(What this exercise asks)
**1.** In the passage on the Royal Doors, condense the paragraph beginning "The iconostasis represents the Christian continuity" into a short bulleted list that keeps its main facts.
**2.** Reproduce the part of the passage on the Royal Doors from "The term Royal" up to and including "synonymous with beautiful.", word for word.

(Page extract)

+++

The tradition and meaning of the Royal Doors
The iconostasis represents the Christian continuity from the veil of the Temple in Jerusalem which separated the people from the Holy of Holies that housed the Ark of the Covenant. Normally, the iconostasis has three doors in it. The two single doors to the right and left are called “deacons’ doors” or “angel doors” and they usually have on them icons of either sainted deacons (Saint Stephen, Saint Lawrence, etc.) or the Archangels Michael and Gabriel. These are the doors that the clergy will normally use when entering the altar.
The central double doors are the “holy doors”, which are considered to be most sacred, and may only be entered at certain sacred moments during the services, and only by ordained clergy (deacons, priests, bishops). Sometimes called the Beautiful Gates, or the Holy Doors, the Royal Doors are central to the iconostasis (icon screen) of every Orthodox temple.
The term Royal Doors is commonly used to describe the Holy Doors, because Christ passes through these gates during the Great Entrance at the Divine Liturgy (and most especially during the Liturgy of the Presanctified Gifts). More properly, however, these doors should be called the “Beautiful Gate”, and in Greek this is the only term used, although the official English sites of the Russian Church Outside of Russia, the Ecumenical Patriarchate, and the Antiochian Orthodox Church all use the term “Royal Doors”. In Russia, they are sometimes called the “Red Gates”, red being synonymous with beautiful.

+++

(Records shown)
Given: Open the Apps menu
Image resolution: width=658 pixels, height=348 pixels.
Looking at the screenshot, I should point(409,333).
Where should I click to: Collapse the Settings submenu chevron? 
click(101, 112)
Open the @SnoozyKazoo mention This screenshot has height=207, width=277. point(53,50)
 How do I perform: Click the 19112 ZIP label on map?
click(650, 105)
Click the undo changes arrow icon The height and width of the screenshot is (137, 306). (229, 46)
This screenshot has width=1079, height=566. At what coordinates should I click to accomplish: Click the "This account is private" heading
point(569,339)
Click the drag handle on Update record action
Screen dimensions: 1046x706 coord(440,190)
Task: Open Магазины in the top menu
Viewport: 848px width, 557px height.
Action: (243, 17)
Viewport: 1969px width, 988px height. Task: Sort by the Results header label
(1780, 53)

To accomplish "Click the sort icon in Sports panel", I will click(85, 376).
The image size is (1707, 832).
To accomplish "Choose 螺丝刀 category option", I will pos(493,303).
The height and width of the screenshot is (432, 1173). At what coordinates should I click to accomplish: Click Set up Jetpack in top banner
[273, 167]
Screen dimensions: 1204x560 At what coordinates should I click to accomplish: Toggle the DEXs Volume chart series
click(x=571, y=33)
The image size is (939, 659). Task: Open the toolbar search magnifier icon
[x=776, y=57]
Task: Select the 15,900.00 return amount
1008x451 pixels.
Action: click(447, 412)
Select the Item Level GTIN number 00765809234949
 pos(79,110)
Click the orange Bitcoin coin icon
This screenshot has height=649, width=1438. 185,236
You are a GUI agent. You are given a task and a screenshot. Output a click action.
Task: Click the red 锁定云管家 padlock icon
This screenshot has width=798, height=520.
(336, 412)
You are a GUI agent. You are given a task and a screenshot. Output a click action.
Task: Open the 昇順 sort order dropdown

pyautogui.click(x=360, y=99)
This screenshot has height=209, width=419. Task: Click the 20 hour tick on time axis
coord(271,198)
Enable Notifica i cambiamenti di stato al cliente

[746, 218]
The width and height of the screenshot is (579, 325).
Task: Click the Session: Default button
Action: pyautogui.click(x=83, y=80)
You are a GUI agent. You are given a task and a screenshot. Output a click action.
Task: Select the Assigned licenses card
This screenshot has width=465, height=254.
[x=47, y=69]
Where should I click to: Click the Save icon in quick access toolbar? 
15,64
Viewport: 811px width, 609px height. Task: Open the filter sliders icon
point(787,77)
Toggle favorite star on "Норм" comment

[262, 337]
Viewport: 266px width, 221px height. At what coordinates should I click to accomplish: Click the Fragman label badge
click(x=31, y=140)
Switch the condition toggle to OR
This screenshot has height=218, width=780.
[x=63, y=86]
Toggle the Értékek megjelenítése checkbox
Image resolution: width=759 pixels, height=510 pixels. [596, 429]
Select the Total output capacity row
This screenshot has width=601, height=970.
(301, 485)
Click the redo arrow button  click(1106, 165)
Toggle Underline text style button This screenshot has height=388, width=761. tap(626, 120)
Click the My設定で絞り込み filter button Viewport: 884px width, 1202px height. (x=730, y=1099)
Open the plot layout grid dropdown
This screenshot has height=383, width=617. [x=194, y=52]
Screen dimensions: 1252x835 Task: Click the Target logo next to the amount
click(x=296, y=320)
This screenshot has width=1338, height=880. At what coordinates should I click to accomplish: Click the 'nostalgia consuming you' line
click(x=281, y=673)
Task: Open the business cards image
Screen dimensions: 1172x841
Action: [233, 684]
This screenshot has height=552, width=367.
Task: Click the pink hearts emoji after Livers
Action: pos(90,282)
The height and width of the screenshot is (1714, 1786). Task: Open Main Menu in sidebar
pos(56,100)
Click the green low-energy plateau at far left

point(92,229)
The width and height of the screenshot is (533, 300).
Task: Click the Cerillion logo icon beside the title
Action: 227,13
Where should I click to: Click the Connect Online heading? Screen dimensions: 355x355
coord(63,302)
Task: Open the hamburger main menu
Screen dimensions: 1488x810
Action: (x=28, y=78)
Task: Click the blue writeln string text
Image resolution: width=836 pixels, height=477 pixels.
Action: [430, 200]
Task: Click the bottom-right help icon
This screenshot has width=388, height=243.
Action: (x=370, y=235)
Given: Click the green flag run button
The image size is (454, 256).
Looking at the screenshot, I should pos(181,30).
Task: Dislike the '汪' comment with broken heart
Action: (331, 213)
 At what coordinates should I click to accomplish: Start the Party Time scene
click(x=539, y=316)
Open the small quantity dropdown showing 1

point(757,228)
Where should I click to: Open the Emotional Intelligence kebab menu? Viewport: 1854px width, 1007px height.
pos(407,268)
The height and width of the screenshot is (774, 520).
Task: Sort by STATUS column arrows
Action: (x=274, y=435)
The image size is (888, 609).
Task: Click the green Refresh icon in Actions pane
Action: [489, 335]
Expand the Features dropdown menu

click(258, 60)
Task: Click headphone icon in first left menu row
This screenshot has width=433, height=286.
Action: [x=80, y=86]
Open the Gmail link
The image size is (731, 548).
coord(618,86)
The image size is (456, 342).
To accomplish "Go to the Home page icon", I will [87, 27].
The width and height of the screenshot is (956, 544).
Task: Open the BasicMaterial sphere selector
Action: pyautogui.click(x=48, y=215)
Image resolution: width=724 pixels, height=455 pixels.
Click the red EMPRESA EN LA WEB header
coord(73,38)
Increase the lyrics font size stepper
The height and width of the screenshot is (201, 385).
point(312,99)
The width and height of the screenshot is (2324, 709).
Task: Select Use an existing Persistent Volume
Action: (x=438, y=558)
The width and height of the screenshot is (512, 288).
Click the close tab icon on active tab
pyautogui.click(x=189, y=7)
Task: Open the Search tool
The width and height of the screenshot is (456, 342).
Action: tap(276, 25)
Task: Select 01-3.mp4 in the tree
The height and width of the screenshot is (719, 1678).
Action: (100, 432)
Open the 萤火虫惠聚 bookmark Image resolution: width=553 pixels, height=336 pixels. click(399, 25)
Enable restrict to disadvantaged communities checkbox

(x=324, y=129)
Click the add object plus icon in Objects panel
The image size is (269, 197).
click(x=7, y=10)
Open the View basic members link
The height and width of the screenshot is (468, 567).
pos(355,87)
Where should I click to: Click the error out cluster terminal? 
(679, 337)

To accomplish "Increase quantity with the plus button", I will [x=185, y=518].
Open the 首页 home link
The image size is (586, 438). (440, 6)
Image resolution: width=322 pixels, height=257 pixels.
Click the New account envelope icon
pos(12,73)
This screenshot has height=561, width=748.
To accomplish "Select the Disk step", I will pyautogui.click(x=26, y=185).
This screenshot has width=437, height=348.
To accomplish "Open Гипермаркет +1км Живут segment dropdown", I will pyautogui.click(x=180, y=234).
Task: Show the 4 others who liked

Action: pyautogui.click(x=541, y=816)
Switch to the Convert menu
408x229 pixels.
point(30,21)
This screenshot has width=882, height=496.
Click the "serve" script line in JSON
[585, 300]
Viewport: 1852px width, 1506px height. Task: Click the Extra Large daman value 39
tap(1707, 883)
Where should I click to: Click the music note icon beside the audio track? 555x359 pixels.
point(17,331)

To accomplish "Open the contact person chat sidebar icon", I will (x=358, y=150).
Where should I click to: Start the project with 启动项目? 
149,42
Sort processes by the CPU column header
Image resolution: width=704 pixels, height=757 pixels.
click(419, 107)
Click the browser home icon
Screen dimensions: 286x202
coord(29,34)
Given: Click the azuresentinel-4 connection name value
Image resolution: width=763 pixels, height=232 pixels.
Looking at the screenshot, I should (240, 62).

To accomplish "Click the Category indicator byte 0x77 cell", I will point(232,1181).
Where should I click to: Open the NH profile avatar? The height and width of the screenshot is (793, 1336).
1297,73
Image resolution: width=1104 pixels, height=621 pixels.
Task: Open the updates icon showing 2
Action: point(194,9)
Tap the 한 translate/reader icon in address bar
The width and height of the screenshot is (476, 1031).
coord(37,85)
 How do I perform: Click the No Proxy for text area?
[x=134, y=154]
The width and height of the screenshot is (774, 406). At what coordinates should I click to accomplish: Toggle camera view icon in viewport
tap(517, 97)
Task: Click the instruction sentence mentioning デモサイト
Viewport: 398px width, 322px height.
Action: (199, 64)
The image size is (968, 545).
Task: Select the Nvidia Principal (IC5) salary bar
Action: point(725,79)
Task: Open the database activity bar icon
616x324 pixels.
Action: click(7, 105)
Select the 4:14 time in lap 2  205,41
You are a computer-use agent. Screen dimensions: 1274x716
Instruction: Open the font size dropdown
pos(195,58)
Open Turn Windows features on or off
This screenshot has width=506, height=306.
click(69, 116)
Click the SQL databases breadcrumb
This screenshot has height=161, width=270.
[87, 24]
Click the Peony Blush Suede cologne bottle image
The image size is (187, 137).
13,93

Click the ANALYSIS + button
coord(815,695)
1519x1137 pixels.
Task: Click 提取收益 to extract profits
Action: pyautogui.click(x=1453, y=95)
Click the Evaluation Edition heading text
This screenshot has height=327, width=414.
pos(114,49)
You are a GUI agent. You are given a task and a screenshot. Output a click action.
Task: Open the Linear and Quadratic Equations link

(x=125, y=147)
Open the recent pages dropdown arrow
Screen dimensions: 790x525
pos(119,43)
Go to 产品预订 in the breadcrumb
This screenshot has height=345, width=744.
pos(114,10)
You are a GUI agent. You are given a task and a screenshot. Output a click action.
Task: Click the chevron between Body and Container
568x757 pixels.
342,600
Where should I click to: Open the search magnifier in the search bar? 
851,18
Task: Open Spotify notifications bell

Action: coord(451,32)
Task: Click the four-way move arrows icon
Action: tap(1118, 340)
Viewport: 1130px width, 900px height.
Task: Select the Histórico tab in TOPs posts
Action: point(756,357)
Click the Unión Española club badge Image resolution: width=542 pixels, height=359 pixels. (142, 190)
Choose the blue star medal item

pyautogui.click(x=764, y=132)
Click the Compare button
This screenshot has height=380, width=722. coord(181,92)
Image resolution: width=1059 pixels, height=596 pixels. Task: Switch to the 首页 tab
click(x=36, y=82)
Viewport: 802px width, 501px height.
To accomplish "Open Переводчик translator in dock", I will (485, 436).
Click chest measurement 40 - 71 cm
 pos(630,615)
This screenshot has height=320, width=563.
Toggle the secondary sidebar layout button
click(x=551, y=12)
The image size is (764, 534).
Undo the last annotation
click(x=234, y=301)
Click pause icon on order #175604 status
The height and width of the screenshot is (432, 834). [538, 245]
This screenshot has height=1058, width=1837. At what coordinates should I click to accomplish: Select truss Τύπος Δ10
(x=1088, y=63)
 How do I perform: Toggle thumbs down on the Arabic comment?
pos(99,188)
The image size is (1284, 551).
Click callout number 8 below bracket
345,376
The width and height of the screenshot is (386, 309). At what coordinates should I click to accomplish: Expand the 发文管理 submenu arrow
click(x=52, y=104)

+++

(Responses to the tasks)
**1.**
- The iconostasis continues the tradition of the Temple veil in Jerusalem, which separated the people from the Holy of Holies housing the Ark of the Covenant.
- It normally has three doors.
- The single doors on the right and left are called "deacons' doors" or "angel doors."
- They usually bear icons of sainted deacons, such as Saint Stephen or Saint Lawrence, or of the Archangels Michael and Gabriel.
- The clergy normally use these doors when entering the altar.

**2.**
The term Royal Doors is commonly used to describe the Holy Doors, because Christ passes through these gates during the Great Entrance at the Divine Liturgy (and most especially during the Liturgy of the Presanctified Gifts). More properly, however, these doors should be called the “Beautiful Gate”, and in Greek this is the only term used, although the official English sites of the Russian Church Outside of Russia, the Ecumenical Patriarchate, and the Antiochian Orthodox Church all use the term “Royal Doors”. In Russia, they are sometimes called the “Red Gates”, red being synonymous with beautiful.